Monday, August 10, 2015

Romance Bloomed for a Jew and an Asian American, Until Tribalism Trumped Love

I said I’d convert to placate my boyfriend. But his family would never disregard the fact that I was Korean.

By E. Tammy Kim

New York City’s least remarkable interracial couple is the Asian American woman/Jewish man. In middle-class, over-educated enclaves of Manhattan and Brooklyn, it’s an inescapable pair.

Yet it took me a while—a decade in the city—to join these ubiquitous ranks. For years I had dated mostly Korean and Asian-American men, opting for bodily familiarity and trying to fulfill my parents’ vision of an appropriate mate. As I hacked my own path through the brush of my early 30s, however, I grew open to new possibilities of attraction and desire.

It’s an experience we’re quickly losing to the glance-and-swipe froideur of Internet dating: the man who’s not your type but sends you reeling in person; the unwelcome Eros that barges its way in. That’s how it was with P., my first Jewish boyfriend, whom I loved and who loved me in equal, unwitting measure. In our universe of two, we might have had many more years ahead of us, but in the real world, we succumbed to the fatal, familial tribalism that dating profiles articulate as “preference.”

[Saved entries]
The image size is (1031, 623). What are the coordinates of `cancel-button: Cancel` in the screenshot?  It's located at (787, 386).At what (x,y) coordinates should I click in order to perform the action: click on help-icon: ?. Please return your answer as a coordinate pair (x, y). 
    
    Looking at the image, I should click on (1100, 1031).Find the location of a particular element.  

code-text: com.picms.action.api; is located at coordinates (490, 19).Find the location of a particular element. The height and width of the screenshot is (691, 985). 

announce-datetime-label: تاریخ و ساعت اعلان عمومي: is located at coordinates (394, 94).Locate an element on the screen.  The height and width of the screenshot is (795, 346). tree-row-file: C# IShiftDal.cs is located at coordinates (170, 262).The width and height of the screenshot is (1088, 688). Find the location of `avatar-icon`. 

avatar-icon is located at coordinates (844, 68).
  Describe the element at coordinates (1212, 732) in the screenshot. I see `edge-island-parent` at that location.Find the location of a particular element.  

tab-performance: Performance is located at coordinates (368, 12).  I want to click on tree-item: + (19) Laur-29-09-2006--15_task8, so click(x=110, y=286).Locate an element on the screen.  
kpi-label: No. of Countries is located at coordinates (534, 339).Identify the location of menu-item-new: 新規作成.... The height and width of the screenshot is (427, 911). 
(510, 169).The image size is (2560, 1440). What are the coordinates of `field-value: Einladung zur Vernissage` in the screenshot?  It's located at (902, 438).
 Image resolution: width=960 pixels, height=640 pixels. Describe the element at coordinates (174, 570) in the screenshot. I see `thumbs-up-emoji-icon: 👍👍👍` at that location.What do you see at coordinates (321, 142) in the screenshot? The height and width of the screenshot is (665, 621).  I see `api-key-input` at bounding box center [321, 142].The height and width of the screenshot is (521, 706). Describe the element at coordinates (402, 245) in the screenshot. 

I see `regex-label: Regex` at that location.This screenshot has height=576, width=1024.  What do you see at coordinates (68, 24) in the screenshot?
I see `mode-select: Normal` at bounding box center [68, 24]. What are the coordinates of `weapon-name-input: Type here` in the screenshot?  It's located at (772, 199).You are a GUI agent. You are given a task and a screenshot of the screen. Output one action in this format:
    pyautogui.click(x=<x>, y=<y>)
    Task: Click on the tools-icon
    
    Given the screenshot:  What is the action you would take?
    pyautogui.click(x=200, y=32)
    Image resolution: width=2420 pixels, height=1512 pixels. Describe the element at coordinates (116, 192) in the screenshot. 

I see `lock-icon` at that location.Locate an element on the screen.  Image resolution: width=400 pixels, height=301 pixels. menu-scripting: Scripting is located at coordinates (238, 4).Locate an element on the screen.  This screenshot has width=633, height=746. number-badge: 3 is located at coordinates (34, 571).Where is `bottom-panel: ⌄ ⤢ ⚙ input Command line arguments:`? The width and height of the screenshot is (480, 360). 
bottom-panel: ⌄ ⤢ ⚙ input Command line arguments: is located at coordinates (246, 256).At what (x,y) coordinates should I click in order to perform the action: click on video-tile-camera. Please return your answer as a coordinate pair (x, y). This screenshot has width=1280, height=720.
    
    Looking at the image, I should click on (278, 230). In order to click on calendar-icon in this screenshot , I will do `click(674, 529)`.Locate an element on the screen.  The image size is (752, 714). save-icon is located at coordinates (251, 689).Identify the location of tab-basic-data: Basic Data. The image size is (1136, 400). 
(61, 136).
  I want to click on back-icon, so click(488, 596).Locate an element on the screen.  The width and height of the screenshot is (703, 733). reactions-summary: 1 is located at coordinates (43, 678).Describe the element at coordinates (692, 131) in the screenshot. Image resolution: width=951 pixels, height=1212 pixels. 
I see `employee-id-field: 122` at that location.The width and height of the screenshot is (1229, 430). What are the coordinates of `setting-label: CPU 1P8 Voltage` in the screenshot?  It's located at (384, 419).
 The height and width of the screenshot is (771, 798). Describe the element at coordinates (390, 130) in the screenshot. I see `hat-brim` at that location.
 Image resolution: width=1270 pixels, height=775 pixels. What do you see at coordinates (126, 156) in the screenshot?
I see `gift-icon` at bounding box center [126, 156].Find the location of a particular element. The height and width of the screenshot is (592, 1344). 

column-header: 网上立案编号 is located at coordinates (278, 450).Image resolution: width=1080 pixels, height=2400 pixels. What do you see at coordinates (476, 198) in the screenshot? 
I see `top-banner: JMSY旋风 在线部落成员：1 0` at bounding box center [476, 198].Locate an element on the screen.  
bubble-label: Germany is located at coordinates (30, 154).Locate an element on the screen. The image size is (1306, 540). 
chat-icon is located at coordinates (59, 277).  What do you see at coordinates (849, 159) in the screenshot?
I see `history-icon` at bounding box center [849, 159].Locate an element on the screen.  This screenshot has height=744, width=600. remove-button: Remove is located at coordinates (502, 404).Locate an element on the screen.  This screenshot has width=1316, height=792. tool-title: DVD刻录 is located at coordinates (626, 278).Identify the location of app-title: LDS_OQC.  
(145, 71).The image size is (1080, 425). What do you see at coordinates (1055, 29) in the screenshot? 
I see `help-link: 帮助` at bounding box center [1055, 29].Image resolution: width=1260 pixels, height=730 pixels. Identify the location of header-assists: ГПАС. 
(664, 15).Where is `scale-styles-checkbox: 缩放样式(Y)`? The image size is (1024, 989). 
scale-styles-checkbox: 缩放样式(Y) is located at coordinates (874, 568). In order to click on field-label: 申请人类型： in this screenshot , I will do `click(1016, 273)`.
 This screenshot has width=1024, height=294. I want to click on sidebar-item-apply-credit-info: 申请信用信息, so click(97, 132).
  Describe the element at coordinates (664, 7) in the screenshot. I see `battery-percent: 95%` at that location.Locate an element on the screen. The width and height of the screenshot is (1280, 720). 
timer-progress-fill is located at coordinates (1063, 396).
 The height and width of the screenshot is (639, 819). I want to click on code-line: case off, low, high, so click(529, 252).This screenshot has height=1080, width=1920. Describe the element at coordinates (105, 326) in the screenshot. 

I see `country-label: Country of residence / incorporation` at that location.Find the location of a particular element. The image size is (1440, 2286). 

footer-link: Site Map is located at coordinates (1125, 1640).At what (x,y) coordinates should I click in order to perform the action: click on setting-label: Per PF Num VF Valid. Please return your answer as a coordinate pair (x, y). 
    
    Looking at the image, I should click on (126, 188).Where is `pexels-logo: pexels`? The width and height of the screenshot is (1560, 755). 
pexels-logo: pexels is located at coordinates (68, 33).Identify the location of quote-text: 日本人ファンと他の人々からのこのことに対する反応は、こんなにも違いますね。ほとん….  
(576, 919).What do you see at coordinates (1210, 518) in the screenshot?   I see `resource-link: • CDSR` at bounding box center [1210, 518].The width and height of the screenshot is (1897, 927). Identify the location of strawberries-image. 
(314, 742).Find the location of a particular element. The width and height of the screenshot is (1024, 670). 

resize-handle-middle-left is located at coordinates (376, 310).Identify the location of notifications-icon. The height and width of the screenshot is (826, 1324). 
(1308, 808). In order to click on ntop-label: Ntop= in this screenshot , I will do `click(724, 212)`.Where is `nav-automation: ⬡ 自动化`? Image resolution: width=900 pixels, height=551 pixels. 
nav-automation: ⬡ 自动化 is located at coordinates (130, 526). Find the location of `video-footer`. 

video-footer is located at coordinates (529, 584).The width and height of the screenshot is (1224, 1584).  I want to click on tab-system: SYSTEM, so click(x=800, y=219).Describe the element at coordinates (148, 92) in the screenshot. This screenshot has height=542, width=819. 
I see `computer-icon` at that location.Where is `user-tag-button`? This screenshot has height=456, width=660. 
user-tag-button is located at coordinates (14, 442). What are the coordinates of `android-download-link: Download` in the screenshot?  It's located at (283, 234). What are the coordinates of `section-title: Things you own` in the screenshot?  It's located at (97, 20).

*What to work on*:
A: In the article on interracial romance, how long had the author lived in New York City before joining the couples of Asian American women and Jewish men?
B: Rewrite the passage of the article on interracial romance between "I said I’d convert" and "attraction and desire.", inclusive, swapping "appropriate" for "suitable".

*Answers for the exercise*:
A: A decade.

B:
I said I’d convert to placate my boyfriend. But his family would never disregard the fact that I was Korean.

By E. Tammy Kim

New York City’s least remarkable interracial couple is the Asian American woman/Jewish man. In middle-class, over-educated enclaves of Manhattan and Brooklyn, it’s an inescapable pair.

Yet it took me a while—a decade in the city—to join these ubiquitous ranks. For years I had dated mostly Korean and Asian-American men, opting for bodily familiarity and trying to fulfill my parents’ vision of an suitable mate. As I hacked my own path through the brush of my early 30s, however, I grew open to new possibilities of attraction and desire.